Thursday, April 17, 2014
By LINDSAY WISE/McClatchy Newspapers
(Continued from page 1)
Stan Painter, a federal poultry inspector and chairman of the National Joint Council of Food Inspection Locals, takes medication for arthritis that could be the result of food-borne bacteria he ingested this summer in Texas.
Mary F. Calvert/McClatchy Newspapers
After days of fever, headaches and diarrhea, Painter had lost 9 pounds and developed such painful swelling in his joints that he couldn't even walk the 100 yards from his house to his mailbox.
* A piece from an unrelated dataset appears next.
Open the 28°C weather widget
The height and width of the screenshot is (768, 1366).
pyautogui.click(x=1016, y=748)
He said a doctor told him the condition likely was caused by foodborne bacteria, although it was too late to isolate which ones.
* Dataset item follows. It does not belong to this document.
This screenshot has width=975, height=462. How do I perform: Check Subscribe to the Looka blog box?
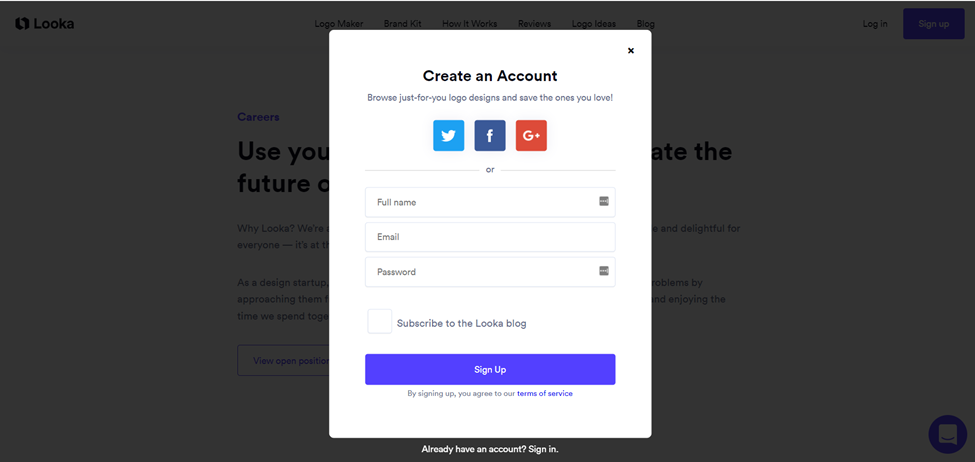[x=379, y=321]
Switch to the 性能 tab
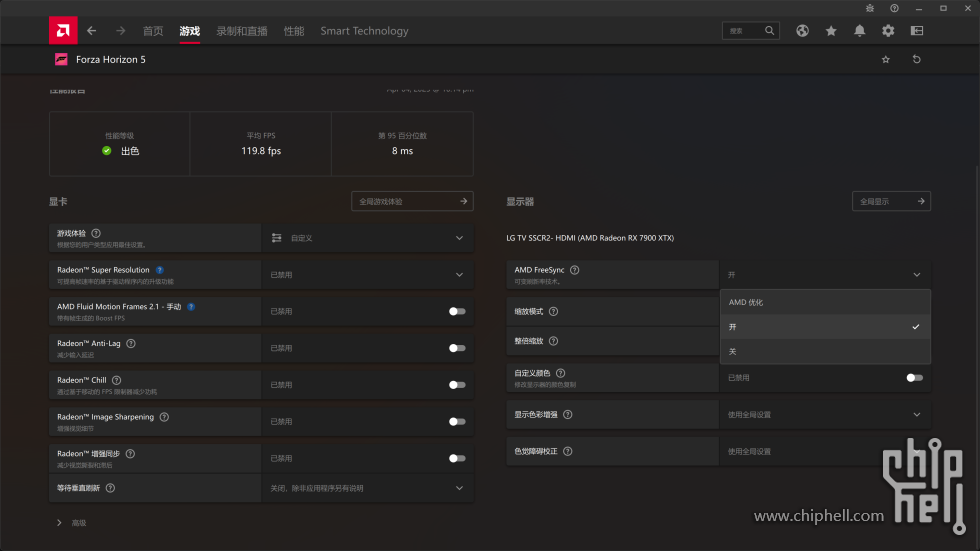 coord(294,31)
"People don't realize -- I didn't realize -- that you can get (arthritis) from eating something," Painter said.
He and other union officials say his health troubles underscore the urgency of their longtime fight against the USDA's proposed rule, which they believe will make chicken less safe for consumers by semi-privatizing poultry inspection.
Fewer federal inspectors in plants means fewer police on the beat, and more opportunities for plants to cut corners, Painter said. "If I know the cops are not going to be on the road in 50 miles, I'm gonna speed," he added.
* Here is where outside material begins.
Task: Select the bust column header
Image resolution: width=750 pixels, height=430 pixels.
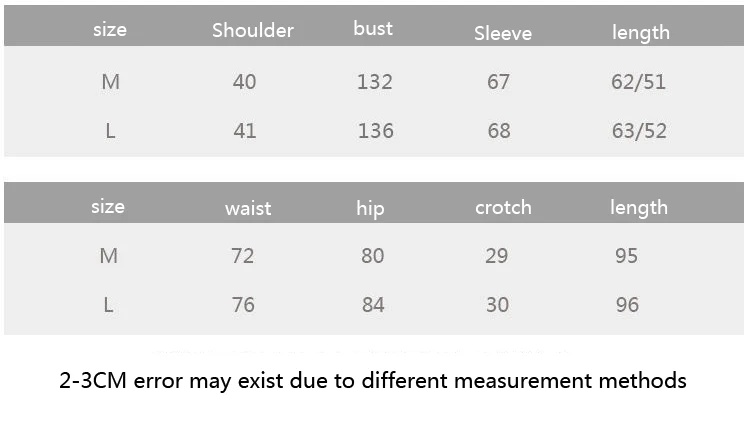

"The agency is looking at taking 817 inspectors off the poultry lines. I can't imagine anything worse than that," said Trent Berhow, a poultry inspector in St. Joseph, Mo., who's the vice chairman of the union.
"A lot of people would say, 'They're just union blowhards thinking about jobs.' No, we're not," Berhow said. "We're thinking about lives. ... It's not about jobs. It is about food safety."